**Data entries**

####################

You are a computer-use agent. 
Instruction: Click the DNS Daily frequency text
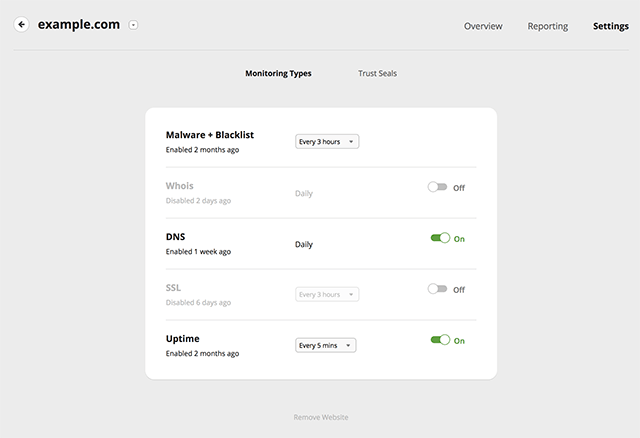point(304,245)
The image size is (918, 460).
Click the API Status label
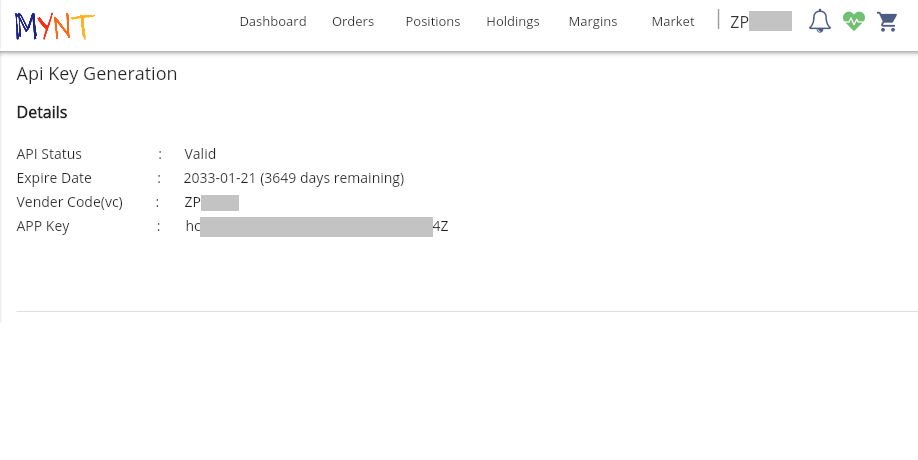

####################

**Problem**
Reproduce the records above verbatim, line by line, leaving out the pictures.

**Exercise result**
You are a computer-use agent. 
Instruction: Click the DNS Daily frequency text
point(304,245)
The image size is (918, 460).
Click the API Status label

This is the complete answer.